A primeira reação de Zé Augusto ao ver aquele sorriso ensanguentado no chão ao lado de seu carro, foi apavorar-se. Parecia um psicopata, uma cena saída de algum filme de suspense. Pensou em entrar no carro e abandonar o corpo ali. Olhou rapidamente em volta procurando alguma testemunha mas não havia ninguém no seu raio da visão. Ligaria para emergência, mas não ficaria ali ao lado daquele doido. Chegou a entrar no carro, mas antes de bater a porta o sorriso desvairado do atropelado pareceu-lhe familiar. "Vai me deixar aqui, Zé?", perguntou o moribundo ainda estatelado no chão e sem tirar os olhos de Zé Augusto. A voz, por fim, era inegavelmente familiar. Soube que conhecia o homem, apesar de não lembrar-se exatamente de onde. Desceu novamente do carro, ajudou-o a sentar-se e buscou a toalha que usava na academia e ficava sempre no porta-malas, para estancar o sangue. Quis levá-lo ao hospital, mas o homem se recusou. "Me leva para sua casa, Zé. Me deixa ficar por lá. Você ainda não lembra de mim? Esqueceu do Abud, o cara que veio lhe resgatar do inferno?"

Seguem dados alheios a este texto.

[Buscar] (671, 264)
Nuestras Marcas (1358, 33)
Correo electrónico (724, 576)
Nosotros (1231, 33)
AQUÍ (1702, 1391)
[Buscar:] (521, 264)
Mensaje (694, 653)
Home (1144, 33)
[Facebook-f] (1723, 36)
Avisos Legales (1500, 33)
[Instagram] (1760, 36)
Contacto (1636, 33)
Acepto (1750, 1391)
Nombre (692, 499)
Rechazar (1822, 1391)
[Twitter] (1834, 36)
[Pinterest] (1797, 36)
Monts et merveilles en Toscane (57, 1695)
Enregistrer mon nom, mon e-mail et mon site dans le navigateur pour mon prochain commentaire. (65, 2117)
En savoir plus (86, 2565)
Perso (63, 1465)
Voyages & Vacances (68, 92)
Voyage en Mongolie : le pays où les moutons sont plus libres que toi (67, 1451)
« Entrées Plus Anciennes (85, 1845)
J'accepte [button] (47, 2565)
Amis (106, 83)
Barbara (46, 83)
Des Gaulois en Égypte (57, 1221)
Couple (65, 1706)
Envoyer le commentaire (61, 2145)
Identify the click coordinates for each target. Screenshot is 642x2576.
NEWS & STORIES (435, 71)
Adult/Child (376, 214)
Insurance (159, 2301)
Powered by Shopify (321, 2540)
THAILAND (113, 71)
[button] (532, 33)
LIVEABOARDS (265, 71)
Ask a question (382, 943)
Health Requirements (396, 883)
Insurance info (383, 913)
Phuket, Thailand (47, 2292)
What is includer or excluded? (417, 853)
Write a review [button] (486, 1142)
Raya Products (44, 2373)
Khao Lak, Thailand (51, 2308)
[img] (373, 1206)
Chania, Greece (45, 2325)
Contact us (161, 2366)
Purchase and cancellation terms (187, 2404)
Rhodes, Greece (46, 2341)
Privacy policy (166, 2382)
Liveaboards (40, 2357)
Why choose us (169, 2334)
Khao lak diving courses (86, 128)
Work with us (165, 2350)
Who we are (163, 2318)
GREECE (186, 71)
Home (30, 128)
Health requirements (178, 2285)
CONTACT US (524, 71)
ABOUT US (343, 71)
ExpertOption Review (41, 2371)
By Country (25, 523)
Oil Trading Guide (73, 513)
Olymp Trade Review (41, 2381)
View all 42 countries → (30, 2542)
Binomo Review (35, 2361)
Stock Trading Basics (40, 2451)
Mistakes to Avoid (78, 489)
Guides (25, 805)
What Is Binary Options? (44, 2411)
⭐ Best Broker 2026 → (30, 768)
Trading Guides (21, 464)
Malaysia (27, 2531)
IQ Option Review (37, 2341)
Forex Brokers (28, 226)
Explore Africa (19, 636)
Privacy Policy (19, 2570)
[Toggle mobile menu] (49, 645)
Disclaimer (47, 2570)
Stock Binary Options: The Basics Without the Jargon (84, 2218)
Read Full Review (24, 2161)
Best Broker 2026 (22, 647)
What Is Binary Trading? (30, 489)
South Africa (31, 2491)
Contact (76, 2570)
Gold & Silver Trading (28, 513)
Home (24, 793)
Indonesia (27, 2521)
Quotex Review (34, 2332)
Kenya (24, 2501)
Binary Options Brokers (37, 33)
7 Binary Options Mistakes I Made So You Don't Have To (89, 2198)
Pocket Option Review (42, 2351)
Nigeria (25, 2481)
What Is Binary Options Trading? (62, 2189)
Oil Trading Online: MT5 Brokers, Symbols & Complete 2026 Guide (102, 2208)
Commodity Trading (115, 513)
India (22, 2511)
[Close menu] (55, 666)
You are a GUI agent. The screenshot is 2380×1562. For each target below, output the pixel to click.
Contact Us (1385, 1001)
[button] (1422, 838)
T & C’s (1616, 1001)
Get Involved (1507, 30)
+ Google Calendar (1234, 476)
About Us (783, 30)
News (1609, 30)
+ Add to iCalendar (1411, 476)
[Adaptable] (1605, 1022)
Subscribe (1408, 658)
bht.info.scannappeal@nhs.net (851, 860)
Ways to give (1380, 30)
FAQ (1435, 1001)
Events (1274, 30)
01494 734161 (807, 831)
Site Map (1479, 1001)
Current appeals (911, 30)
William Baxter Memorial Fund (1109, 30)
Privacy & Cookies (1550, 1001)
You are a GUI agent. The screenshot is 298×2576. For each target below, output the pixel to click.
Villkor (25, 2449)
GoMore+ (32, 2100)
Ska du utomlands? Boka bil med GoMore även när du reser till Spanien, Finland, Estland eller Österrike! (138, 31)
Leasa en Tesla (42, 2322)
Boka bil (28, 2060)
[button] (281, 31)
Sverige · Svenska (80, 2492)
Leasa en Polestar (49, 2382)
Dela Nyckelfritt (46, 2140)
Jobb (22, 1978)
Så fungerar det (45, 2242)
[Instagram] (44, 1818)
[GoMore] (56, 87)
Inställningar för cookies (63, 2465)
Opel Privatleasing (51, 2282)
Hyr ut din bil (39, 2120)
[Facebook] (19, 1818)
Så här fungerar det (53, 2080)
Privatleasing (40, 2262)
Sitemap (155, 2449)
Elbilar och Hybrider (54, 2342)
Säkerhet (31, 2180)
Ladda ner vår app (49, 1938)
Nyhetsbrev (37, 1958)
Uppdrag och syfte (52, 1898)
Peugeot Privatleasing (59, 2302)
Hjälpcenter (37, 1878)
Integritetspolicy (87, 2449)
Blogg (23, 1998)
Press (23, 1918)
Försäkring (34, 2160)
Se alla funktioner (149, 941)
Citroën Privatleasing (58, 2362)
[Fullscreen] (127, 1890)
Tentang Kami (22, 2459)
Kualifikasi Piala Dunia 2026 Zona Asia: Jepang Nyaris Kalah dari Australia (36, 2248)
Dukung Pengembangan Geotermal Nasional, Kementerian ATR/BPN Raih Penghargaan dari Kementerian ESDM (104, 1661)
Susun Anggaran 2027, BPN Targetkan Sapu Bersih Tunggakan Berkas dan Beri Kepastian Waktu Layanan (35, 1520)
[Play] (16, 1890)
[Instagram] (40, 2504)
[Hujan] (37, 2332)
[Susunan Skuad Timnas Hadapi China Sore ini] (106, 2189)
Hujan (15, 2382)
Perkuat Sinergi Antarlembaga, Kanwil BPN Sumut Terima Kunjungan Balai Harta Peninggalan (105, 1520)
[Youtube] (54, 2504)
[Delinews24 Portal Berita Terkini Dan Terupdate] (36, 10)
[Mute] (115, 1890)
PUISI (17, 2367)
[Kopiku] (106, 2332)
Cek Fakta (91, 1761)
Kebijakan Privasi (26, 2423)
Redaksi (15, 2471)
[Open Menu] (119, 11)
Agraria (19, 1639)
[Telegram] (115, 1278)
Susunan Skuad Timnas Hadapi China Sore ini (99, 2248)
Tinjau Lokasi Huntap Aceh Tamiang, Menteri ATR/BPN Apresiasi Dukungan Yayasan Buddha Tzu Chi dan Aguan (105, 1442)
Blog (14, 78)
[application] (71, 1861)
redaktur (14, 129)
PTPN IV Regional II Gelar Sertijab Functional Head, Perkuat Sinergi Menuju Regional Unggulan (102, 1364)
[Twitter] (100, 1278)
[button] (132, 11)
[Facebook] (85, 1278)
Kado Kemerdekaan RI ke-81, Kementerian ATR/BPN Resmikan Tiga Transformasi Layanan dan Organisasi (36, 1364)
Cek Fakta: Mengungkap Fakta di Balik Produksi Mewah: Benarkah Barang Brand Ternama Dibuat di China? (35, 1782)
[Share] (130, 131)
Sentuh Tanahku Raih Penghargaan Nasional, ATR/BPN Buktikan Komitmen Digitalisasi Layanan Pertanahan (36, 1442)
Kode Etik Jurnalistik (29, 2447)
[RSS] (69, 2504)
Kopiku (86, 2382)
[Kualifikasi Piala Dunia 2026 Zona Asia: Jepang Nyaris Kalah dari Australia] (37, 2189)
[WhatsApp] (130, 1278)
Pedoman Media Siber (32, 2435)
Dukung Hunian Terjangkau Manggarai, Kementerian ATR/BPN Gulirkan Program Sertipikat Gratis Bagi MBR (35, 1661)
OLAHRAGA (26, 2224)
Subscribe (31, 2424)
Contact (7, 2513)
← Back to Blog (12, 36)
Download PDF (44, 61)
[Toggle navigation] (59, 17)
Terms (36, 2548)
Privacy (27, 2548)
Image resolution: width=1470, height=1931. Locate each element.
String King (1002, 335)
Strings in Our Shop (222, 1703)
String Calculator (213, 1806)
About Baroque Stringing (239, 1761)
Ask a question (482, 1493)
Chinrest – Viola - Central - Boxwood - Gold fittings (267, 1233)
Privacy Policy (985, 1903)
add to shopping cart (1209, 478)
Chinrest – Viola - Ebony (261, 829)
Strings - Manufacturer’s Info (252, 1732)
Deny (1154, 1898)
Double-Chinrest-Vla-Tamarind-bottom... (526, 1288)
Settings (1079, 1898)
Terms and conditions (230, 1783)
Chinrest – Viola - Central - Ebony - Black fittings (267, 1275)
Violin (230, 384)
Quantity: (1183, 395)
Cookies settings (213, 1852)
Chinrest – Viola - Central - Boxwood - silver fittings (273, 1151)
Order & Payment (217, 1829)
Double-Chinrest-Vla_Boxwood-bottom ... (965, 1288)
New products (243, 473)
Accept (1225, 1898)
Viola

Inferno? Foi uma pergunta inquietante. Era um assunto familiar. Zé Augusto era um cético sarcástico, um agnóstico despreocupado. Já havia em algumas ocasiões temido a possibilidade de um dia amanhecer entre fogo e enxofre, mas tratou de convencer a si mesmo que não valia a pena levar um medo desses à sério. Permaneceu por alguns minutos parado, em pé, ao lado de Abud, vendo o homem limpar-se, estancar o sangue, arrumar a roupa.

"Vamos Zé. Me ajuda aqui."

Cuidadosamente ajudou Abud a entrar no carro, mancando e gemendo, e voltou para casa. Apesar de não lembrar exatamente de onde, sabia que conhecia aquele sujeito estranho e intuía ser alguém de confiança. Ofereceu-lhe toalhas, roupas limpas e chuveiro. Enquanto ele tomava banho saiu para o escritório deixando um bilhete na mesa da cozinha: "A geladeira está cheia. Sirva-se e descanse um pouco. Estarei de volta no fim da tarde."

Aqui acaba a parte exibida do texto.